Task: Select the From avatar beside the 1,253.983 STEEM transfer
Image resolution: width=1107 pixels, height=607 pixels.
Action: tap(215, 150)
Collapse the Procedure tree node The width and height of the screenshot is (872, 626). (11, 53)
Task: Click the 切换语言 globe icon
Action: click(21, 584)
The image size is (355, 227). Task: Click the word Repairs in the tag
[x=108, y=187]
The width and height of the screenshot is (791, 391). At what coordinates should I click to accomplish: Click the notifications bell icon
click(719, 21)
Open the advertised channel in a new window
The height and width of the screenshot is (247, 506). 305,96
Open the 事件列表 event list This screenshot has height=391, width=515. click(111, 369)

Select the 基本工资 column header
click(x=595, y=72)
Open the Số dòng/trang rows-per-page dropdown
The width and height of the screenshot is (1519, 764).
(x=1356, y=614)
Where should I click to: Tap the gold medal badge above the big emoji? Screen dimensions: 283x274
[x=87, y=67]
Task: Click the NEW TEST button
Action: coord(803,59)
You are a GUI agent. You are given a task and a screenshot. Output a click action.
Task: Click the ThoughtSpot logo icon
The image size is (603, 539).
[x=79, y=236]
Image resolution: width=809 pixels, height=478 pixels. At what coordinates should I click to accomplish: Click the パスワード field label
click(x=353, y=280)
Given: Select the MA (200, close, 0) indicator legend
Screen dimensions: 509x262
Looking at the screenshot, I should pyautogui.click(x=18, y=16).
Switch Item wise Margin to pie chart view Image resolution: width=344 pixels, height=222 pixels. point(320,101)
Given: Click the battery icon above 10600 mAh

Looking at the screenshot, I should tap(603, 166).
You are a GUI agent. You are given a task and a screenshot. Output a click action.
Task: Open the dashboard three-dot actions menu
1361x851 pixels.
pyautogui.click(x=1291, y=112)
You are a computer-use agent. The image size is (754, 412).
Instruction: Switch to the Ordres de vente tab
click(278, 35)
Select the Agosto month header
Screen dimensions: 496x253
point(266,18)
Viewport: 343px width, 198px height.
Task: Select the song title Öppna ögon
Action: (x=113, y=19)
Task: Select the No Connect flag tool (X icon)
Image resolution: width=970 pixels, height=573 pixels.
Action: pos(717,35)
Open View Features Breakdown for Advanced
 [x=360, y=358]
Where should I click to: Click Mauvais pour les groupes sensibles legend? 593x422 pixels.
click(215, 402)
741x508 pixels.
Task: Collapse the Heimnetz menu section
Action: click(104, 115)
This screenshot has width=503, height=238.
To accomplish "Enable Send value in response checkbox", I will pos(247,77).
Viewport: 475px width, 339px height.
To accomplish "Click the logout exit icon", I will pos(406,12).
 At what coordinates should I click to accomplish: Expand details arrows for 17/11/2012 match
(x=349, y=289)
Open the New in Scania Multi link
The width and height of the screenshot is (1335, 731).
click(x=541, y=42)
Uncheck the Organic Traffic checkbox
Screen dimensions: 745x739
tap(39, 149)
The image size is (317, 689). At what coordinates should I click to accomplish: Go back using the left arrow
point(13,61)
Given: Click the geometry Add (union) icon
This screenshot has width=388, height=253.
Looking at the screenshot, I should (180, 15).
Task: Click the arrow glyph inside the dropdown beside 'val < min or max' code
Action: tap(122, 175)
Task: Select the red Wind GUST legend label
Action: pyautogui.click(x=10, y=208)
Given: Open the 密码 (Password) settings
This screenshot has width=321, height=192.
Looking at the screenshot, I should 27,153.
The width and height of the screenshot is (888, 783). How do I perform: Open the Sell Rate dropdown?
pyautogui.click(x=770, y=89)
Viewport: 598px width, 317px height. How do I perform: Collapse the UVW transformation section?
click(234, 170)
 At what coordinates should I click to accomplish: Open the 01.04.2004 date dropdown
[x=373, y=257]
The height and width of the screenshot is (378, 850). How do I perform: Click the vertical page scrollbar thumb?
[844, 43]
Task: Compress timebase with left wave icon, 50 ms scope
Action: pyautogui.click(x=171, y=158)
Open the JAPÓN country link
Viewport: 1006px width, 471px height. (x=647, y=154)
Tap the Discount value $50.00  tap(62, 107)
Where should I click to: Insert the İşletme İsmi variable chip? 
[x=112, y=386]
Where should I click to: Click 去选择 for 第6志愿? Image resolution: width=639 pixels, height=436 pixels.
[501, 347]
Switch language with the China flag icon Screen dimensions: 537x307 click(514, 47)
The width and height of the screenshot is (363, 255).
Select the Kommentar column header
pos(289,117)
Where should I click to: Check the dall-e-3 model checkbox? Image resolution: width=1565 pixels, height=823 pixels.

## TASK DIRECTIONS
Locate all lines in the listing above with the word "checkbox" and copy them.

## WRITTEN SOLUTION
To accomplish "Enable Send value in response checkbox", I will pos(247,77).
Uncheck the Organic Traffic checkbox
Where should I click to: Check the dall-e-3 model checkbox? Image resolution: width=1565 pixels, height=823 pixels.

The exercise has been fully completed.